Count the lines below that contain the word "status", and report only that number.

── TASK MATERIAL ──

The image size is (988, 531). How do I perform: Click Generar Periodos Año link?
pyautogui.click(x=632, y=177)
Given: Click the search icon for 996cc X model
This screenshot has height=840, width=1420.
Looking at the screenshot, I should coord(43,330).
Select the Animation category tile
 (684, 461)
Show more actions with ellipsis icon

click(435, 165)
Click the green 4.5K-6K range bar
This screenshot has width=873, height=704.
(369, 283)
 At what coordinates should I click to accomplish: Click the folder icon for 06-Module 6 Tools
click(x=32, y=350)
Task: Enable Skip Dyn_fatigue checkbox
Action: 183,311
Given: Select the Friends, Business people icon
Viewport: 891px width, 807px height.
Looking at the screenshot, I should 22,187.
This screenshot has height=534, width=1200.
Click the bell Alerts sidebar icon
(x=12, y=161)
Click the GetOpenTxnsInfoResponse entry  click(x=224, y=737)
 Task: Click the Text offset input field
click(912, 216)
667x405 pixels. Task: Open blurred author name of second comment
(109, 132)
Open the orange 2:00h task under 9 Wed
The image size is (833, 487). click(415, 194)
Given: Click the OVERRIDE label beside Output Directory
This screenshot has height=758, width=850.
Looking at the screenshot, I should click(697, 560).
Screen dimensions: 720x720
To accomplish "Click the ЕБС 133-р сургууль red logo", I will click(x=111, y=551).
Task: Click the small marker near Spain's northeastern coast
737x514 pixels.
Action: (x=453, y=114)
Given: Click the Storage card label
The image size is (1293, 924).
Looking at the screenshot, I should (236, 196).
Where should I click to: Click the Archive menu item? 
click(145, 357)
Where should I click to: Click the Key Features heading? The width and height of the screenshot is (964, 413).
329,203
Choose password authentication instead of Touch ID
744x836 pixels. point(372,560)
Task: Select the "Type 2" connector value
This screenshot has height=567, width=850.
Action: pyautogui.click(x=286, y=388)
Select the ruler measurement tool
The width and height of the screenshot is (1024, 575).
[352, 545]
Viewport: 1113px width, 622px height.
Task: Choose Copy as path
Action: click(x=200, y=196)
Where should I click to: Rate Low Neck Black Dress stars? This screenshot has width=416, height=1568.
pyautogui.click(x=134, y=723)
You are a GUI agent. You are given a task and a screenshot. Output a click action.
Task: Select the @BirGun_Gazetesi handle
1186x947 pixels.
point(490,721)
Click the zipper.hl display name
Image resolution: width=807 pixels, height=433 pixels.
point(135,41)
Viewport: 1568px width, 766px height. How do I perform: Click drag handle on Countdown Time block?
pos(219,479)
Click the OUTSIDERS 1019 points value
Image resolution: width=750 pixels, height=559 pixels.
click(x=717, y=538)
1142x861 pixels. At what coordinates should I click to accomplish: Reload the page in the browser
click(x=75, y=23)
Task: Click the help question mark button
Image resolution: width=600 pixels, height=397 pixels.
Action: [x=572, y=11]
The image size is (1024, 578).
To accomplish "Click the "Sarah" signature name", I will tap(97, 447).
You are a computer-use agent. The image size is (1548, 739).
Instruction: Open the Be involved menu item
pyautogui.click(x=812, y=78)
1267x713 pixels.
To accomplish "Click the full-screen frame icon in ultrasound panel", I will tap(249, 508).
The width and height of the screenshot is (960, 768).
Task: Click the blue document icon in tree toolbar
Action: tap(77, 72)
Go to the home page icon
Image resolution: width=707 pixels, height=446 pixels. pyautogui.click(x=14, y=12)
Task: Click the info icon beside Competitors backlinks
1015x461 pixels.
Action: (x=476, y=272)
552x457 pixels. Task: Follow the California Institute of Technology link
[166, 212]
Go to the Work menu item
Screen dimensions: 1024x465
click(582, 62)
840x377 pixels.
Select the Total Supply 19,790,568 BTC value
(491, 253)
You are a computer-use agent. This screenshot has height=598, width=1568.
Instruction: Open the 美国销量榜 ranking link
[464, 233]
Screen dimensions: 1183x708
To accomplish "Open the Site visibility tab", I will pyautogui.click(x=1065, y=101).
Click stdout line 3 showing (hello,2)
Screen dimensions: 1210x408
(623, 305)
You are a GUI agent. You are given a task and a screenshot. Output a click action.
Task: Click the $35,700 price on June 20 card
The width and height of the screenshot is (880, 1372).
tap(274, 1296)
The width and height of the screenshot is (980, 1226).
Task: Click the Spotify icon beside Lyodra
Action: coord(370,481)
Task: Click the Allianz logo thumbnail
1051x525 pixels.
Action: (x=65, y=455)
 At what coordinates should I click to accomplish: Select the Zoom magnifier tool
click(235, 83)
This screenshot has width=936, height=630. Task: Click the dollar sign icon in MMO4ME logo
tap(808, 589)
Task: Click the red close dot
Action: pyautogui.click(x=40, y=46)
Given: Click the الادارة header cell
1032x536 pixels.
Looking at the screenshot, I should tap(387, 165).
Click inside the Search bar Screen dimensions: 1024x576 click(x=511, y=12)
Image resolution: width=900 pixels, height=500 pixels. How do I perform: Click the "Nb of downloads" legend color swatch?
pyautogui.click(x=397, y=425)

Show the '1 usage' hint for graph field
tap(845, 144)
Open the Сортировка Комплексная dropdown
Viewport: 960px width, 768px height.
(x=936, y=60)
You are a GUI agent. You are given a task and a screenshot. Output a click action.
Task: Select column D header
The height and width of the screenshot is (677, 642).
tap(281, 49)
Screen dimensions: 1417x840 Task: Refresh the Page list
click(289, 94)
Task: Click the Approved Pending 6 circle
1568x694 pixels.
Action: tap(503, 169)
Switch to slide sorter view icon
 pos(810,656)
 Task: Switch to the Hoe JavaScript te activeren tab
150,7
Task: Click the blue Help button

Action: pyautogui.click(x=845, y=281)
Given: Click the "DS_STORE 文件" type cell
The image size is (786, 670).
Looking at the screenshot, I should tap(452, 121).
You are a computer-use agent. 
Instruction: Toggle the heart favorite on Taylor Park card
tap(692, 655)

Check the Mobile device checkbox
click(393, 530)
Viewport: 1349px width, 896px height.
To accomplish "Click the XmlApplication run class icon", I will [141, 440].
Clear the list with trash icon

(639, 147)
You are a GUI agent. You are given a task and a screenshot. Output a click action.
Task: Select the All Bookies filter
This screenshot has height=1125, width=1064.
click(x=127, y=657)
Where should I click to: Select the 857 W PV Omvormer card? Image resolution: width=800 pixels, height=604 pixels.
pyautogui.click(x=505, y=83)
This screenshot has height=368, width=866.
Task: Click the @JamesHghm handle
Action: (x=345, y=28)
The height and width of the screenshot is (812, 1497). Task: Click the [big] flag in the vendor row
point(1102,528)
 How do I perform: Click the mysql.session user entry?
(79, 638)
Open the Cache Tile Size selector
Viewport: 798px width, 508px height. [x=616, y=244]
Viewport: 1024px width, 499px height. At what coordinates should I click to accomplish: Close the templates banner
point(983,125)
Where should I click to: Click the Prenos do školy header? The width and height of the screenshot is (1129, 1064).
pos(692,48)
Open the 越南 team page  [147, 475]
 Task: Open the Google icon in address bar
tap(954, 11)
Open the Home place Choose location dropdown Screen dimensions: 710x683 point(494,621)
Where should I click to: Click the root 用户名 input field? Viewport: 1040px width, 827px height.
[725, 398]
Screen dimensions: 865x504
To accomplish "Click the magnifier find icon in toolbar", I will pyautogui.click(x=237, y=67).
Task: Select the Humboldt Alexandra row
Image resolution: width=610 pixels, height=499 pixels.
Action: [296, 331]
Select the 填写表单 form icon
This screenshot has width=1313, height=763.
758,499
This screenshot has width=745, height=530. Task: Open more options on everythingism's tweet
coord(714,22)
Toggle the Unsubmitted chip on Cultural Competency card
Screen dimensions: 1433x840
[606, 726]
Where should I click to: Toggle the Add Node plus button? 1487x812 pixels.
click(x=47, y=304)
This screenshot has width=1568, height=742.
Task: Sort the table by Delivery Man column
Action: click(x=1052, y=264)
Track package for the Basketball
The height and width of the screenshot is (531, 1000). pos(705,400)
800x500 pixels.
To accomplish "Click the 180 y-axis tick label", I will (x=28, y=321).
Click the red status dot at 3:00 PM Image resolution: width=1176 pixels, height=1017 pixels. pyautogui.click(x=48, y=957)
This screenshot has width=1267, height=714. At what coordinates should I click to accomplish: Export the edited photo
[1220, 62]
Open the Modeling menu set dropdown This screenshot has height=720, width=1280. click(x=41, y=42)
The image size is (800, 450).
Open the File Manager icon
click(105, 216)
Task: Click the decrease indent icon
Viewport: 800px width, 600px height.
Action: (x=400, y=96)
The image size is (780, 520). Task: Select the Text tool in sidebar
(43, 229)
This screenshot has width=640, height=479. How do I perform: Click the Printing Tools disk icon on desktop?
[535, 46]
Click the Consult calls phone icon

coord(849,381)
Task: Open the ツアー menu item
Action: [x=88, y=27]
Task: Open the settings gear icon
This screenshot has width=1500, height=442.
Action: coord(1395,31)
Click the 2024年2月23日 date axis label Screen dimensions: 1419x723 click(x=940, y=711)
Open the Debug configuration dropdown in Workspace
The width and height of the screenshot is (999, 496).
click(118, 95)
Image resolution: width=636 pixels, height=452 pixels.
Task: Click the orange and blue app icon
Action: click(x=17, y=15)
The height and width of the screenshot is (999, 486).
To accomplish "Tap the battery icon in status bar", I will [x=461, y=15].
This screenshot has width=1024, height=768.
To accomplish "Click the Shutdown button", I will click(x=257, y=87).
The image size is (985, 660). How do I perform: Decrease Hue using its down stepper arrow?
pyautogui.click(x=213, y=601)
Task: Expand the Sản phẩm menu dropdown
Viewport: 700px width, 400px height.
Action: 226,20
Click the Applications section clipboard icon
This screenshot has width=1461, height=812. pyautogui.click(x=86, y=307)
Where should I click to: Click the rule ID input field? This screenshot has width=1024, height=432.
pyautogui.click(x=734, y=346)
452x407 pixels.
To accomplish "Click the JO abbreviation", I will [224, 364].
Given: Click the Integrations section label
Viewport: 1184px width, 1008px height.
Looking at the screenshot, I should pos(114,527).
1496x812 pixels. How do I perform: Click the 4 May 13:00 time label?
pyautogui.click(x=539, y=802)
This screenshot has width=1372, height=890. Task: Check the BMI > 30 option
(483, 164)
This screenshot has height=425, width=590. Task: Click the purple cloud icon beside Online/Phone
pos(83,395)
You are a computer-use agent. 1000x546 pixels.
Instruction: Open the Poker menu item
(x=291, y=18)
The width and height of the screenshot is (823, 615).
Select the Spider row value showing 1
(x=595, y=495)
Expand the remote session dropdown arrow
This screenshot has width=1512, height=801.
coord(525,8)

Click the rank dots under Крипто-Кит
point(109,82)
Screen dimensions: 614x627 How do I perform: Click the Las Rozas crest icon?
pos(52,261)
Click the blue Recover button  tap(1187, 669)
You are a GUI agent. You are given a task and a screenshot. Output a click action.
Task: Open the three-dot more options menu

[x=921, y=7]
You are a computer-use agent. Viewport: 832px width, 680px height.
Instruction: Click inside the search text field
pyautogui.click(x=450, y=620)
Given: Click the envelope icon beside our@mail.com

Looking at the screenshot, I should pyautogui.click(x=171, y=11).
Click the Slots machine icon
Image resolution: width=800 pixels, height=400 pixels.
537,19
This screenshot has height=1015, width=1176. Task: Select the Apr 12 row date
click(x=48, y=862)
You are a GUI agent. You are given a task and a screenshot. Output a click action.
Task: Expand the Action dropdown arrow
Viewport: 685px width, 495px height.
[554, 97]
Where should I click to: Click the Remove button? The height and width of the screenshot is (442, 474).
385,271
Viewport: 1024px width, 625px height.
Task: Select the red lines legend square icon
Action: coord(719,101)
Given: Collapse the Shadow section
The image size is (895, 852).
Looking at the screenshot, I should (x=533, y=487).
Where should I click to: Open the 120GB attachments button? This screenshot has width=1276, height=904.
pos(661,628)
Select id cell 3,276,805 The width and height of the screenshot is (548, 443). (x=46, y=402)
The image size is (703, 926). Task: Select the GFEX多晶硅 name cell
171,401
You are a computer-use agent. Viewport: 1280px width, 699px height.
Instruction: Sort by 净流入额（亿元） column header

───

- **RESULT OF THIS TASK**: 2